Data ▸
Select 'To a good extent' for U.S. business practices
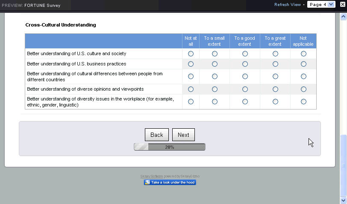The width and height of the screenshot is (347, 204). point(245,64)
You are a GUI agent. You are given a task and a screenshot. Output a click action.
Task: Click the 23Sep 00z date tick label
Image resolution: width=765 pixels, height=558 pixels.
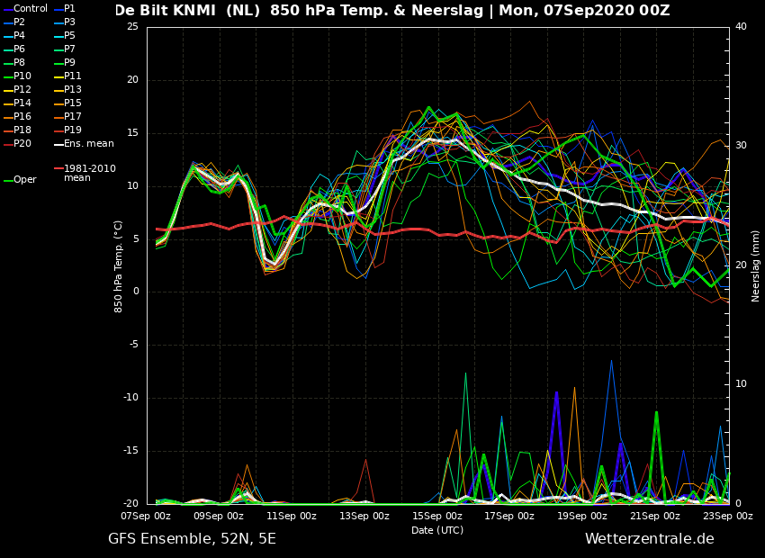[728, 516]
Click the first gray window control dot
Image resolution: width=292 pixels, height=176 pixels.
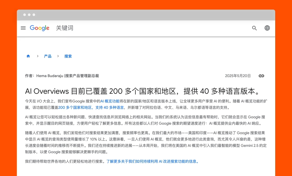pos(25,15)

Exercise details ▸ Rewrite the text of all the items above as a numbered list, one line per entry, skipping any blank lines and leaving out the pictures.

Solved problem ▸
1. Select 'To a good extent' for U.S. business practices
2. The width and height of the screenshot is (347, 204). point(245,64)
3. You are a GUI agent. You are given a task and a screenshot. Output a click action.
4. Task: Click the 23Sep 00z date tick label
5. Image resolution: width=765 pixels, height=558 pixels.
6. [728, 516]
7. Click the first gray window control dot
8. Image resolution: width=292 pixels, height=176 pixels.
9. pos(25,15)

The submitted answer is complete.